Give us each day our daily bread
and forgive us our sins
for we ourselves forgive everyone in debt to us,
and do not subject us to the final test."
And he said to them, "Suppose one of you has a friend to whom he goes at midnight and says, 'Friend, lend me three loaves of bread, for a friend of mine has arrived at my house from a journey and I have nothing to offer him,' and he says in reply from within, 'Do not bother me; the door has already been locked and my children and I are already in bed. I cannot get up to give you anything.' I tell you, if he does not get up to give the visitor the loaves because of their friendship, he will get up to give him whatever he needs because of his persistence.

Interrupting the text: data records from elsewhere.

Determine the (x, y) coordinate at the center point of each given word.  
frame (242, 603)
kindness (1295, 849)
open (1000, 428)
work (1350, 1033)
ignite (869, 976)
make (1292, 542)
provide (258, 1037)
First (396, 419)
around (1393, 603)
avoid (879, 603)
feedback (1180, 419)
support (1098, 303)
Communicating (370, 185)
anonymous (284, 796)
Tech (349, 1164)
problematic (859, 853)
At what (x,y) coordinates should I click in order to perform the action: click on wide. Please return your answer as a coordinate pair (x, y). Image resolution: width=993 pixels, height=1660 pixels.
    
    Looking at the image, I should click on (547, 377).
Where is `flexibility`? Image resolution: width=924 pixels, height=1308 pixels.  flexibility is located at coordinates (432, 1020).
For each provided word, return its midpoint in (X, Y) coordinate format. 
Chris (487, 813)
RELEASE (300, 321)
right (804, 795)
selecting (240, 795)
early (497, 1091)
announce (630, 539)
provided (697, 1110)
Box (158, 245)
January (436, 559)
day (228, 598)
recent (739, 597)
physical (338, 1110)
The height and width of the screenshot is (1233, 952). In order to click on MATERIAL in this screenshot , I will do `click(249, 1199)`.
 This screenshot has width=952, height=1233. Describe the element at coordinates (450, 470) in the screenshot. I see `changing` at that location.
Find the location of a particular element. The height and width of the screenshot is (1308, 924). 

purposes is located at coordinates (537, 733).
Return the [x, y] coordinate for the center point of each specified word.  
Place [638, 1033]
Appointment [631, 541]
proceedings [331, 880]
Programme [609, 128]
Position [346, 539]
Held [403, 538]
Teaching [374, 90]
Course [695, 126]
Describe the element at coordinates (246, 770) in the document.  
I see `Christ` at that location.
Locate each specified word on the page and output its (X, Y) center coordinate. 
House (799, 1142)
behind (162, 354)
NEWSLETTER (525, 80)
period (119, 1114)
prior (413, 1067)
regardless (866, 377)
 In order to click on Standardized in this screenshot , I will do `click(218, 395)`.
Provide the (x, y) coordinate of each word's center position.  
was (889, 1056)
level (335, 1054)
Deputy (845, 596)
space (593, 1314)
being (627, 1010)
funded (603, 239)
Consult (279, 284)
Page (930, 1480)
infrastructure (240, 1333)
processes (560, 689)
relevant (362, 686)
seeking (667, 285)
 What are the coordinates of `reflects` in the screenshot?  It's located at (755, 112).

"And I tell you, ask and you will receive; seek and you will find; knock and the door will be opened to you. For everyone who asks, receives; and the one who seeks, finds; and to the one who knocks, the door will be opened. What father among you would hand his son a snake when he asks for a fish? Or hand him a scorpion when he asks for an egg? If you then, who are wicked, know how to give good gifts to your children, how much more will the Father in heaven give the Holy Spirit to those who ask him?" Luke 11:1-13
The disciples have observed Jesus in prayer, likely on multiple occasions. They ask Him to teach them to pray. Jesus shares what we refer to as the Lord's Prayer or the Our Father. The prayer focuses on praising God and His Kingdom and then on the needs of the person praying. It has been the prayer of the Church since Jesus shared it with the disciples.
The teaching that follows the actual prayer might not have been what the disciples expected. Jesus teaches on the need for persistence. He emphasizes the need for them to ask, seek, knock. Finally, Jesus encourages them that the prayers of His children will be answered by their Father in heaven.
Now put yourself in that grocery cart. Once you stop laughing, think through the interaction. Ask, seek, knock, kick, cry, scream! We must keep asking but in doing so we must trust that what our Father in heaven has in the cart behind us is what we need, not what we want on the candy shelf near the cash register.